Irish politicians through the years have stood behind the country’s official 12.5 percent corporate tax rate, so much so that three years ago when the previous government negotiated the international bailout, it refused to budge when European negotiators wanted to make a higher tax rate a condition for a deal.
Government figures show that in 2010 the effective rate on the gross income of companies here was only 6 percent, and economists say that in some cases — as with Apple — it can go lower than that. That stands in contrast to the effective corporate tax rate in other countries: 29 percent in the United States, 22 percent in Britain, 27 percent for France and 24 percent for Germany.
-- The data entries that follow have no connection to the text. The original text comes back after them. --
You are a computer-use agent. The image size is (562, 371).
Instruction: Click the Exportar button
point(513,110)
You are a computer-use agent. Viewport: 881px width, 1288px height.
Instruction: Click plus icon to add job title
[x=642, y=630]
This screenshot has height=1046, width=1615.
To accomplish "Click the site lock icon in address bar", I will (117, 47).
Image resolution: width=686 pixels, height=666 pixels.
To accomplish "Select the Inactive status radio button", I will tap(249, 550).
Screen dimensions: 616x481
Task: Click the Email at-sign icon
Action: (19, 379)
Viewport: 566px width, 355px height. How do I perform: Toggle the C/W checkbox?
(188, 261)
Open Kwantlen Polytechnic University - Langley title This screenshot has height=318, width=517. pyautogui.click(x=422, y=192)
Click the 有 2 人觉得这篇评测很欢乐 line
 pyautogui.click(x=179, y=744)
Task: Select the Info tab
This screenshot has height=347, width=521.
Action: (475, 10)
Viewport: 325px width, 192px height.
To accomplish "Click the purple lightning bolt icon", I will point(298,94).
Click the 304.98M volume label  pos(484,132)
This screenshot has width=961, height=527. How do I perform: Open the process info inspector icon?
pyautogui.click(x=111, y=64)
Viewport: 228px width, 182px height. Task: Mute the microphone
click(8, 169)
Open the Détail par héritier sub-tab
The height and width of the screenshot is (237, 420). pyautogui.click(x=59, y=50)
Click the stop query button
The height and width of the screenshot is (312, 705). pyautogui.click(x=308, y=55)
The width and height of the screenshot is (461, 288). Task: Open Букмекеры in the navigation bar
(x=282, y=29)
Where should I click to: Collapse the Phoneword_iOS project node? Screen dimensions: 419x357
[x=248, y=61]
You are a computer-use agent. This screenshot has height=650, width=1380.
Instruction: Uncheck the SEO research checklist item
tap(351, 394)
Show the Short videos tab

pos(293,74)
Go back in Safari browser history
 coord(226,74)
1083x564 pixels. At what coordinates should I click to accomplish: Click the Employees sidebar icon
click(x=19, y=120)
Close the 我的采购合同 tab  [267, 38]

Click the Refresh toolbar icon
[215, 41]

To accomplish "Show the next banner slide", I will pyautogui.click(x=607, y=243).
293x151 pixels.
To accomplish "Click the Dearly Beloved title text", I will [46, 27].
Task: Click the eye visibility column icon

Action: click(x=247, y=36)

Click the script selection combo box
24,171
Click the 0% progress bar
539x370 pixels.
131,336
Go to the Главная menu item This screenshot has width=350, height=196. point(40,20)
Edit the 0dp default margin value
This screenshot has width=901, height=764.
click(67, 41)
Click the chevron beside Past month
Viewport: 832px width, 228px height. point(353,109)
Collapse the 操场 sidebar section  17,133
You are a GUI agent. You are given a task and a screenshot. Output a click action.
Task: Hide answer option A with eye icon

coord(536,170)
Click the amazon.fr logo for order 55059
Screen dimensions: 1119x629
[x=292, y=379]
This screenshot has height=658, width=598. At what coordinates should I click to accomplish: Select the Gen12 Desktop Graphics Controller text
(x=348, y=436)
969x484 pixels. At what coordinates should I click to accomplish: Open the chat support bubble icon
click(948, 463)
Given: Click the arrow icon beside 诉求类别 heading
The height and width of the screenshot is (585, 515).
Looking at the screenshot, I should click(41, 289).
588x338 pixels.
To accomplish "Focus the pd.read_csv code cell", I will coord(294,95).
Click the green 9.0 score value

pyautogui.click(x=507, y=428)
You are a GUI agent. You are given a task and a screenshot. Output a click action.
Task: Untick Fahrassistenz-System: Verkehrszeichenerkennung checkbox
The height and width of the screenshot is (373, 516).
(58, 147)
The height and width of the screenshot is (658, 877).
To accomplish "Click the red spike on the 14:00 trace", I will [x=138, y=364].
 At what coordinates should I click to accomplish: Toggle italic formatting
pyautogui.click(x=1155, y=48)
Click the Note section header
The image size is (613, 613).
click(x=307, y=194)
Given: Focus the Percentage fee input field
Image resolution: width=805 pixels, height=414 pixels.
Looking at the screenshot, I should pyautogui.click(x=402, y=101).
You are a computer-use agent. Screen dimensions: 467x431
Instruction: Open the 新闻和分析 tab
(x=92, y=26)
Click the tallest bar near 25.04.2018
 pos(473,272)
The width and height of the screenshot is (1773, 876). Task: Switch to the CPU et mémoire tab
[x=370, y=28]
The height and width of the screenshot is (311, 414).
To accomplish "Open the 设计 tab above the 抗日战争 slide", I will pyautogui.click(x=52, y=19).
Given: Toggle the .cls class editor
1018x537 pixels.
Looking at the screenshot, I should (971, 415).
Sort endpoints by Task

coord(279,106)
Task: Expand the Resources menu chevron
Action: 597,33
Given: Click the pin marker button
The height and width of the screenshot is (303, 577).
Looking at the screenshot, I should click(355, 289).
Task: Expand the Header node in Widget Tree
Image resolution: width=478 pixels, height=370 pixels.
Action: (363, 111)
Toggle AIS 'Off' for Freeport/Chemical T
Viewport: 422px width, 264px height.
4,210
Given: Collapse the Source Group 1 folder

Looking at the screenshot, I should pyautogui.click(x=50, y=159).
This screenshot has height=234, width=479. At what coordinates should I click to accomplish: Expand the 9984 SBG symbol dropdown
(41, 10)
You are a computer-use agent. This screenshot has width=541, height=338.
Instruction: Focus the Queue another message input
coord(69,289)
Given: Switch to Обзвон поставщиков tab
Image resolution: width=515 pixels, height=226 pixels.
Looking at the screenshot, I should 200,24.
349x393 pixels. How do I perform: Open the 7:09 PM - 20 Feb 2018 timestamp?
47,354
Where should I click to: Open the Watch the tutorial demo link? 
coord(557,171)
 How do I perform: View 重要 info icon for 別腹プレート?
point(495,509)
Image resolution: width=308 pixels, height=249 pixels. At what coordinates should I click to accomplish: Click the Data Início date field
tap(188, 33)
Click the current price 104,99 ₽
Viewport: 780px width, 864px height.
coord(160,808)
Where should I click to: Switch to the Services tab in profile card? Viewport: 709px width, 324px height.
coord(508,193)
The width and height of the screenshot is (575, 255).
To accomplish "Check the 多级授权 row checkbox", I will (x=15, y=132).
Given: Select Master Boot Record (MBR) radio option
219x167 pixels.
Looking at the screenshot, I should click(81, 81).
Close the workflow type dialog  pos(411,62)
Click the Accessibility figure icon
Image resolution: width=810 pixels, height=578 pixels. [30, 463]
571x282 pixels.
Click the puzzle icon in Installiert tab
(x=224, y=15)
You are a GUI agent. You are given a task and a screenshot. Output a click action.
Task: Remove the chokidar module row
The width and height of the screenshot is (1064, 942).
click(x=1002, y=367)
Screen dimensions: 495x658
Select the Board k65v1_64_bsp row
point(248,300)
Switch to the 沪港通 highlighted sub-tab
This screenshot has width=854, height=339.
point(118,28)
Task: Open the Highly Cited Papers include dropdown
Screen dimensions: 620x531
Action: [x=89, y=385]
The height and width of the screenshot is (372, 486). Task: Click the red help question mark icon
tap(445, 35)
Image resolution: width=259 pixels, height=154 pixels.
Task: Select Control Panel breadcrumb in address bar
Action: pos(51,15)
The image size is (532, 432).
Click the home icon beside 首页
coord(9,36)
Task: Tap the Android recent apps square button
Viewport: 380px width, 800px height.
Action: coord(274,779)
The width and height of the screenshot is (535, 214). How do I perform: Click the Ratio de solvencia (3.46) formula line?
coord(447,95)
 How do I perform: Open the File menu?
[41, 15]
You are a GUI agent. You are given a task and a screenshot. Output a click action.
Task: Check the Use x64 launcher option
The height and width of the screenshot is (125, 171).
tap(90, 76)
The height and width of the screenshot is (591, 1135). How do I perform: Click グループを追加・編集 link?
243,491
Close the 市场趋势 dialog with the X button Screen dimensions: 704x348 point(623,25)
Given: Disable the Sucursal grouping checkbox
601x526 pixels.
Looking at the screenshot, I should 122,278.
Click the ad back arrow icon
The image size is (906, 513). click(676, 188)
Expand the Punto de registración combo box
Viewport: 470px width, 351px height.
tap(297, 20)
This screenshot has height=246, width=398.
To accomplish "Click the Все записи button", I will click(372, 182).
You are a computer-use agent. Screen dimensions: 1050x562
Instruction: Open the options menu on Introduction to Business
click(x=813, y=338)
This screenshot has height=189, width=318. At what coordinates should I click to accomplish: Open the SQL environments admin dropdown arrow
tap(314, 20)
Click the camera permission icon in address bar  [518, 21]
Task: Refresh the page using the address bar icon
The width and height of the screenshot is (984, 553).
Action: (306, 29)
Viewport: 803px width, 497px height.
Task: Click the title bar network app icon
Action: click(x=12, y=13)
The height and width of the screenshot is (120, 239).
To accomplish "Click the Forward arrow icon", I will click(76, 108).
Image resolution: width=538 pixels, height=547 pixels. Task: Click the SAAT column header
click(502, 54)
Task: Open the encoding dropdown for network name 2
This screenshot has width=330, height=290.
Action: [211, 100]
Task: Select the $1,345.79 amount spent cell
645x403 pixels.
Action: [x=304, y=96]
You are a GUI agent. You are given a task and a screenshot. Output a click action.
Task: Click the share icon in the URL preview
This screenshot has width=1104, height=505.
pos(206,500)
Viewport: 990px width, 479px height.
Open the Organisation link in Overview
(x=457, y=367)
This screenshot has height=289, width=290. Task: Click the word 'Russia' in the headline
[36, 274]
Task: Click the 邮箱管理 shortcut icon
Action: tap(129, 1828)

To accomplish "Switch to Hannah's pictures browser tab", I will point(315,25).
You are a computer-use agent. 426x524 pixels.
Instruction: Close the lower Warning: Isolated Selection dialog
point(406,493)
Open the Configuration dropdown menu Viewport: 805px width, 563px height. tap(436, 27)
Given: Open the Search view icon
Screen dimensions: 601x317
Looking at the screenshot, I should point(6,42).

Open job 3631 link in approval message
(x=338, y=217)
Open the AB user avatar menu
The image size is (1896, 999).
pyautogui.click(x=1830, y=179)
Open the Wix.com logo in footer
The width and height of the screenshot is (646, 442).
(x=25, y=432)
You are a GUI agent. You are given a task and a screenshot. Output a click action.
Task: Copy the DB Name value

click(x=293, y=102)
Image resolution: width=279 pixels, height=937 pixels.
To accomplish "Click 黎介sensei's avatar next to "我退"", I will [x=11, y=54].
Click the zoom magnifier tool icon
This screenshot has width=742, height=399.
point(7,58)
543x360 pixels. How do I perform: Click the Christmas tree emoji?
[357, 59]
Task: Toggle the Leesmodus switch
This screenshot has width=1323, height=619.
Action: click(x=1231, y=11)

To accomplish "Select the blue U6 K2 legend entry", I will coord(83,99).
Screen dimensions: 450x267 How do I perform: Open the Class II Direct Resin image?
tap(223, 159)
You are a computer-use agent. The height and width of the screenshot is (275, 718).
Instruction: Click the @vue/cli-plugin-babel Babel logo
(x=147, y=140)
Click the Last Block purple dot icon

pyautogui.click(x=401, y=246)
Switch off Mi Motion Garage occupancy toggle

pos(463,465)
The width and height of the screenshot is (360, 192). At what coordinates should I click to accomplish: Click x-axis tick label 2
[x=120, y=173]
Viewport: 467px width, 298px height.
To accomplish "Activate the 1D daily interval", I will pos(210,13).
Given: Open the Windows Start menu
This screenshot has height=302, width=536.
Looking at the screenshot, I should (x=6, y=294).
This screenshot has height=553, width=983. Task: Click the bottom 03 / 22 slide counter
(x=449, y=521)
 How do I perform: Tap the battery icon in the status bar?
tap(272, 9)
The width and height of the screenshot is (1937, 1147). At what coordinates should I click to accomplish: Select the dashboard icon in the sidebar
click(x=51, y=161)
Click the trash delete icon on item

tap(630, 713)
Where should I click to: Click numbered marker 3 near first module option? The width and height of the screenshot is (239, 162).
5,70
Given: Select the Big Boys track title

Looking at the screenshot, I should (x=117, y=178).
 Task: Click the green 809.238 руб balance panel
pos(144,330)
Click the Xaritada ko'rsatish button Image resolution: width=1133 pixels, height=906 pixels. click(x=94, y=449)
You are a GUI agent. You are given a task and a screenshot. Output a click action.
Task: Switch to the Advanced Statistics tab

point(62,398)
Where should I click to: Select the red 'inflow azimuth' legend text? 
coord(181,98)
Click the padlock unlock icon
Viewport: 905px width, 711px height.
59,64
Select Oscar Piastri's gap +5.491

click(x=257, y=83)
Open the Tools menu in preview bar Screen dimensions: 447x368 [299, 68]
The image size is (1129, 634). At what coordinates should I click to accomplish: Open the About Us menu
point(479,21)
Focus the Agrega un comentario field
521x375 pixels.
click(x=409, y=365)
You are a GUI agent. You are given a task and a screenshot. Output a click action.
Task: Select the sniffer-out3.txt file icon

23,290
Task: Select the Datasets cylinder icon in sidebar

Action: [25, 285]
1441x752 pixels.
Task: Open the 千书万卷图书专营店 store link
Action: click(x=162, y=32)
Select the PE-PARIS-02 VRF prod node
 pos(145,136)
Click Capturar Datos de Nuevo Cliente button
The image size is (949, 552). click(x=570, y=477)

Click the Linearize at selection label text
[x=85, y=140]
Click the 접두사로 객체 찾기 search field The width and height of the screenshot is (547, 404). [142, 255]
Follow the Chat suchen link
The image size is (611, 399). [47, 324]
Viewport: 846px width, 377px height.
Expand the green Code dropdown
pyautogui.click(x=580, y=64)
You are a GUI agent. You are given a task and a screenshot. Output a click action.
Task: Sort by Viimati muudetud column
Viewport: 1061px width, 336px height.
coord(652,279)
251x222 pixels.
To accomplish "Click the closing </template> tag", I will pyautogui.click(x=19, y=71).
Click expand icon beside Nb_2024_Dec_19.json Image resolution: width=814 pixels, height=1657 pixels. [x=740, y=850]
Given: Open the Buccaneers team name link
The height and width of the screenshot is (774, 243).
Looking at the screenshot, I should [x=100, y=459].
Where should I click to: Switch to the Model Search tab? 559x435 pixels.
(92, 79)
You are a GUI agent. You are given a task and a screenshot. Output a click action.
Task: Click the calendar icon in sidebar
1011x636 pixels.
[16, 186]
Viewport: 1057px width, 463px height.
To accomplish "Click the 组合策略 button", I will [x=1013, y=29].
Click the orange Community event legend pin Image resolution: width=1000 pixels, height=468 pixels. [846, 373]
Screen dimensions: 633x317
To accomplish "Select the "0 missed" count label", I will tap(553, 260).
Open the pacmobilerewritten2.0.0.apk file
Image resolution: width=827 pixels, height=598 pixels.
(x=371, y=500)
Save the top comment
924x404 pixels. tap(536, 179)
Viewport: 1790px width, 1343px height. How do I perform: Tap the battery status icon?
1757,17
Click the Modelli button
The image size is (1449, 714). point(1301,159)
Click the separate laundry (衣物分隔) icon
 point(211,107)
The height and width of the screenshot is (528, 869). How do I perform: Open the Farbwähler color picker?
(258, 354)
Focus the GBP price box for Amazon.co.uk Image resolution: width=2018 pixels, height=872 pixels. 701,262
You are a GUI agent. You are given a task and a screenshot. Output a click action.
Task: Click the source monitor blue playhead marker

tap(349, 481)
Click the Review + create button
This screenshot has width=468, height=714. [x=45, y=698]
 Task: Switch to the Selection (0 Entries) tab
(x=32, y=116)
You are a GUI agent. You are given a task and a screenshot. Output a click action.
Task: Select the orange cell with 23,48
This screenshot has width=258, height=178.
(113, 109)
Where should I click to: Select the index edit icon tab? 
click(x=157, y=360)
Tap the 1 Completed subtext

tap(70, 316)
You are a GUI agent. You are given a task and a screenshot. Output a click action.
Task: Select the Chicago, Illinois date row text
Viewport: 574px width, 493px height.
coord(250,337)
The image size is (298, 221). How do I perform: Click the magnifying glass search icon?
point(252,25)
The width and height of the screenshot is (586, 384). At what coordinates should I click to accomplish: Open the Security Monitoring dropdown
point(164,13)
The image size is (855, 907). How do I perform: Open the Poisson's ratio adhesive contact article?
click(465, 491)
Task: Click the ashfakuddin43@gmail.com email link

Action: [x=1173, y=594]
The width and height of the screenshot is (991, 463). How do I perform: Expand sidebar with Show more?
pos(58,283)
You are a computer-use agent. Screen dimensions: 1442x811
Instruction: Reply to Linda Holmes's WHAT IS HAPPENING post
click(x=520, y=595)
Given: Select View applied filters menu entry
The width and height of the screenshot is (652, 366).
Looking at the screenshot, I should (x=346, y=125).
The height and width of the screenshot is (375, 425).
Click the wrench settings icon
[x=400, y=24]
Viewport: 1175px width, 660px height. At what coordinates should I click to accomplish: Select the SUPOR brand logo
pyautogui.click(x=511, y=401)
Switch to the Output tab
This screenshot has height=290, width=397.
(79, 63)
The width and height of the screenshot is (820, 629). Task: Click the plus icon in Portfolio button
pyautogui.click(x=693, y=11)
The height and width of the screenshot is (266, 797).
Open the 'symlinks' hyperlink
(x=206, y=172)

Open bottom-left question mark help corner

More than 600 American companies have set up in Ireland, employing 100,000 Irish workers and enjoying the advantages of an English-speaking work force and low taxes.
Representatives of several American companies, including Amazon and Starbucks, have, like Google and Apple, insisted that they comply with the law.
“Apple does not use tax gimmicks,” Mr. Cook told the Senate subcommittee Tuesday.
Under European Union law, companies based in one European country are permitted to do business across the 27-nation bloc, and Internet companies, in particular, use that rule to book their European revenue in the country offering the greatest tax benefits. For many, that is Ireland.
But if Ireland were to change its approach to taxation, other low-tax European countries like Luxembourg and Slovakia would simply take its place.
“Back in the 1970s and ‘80s, when Ireland was a poor state desperately trying to attract investment, tax was a weapon that others weren’t using,” said Richard Murphy, founder of the Tax Justice Network, a group in London that campaigns against tax havens. “So Ireland developed a twofold strategy: low rates and not too many questions. It became the conduit state of choice.”
Landon Thomas Jr. reported from Dublin and Eric Pfanner from Serraval, France.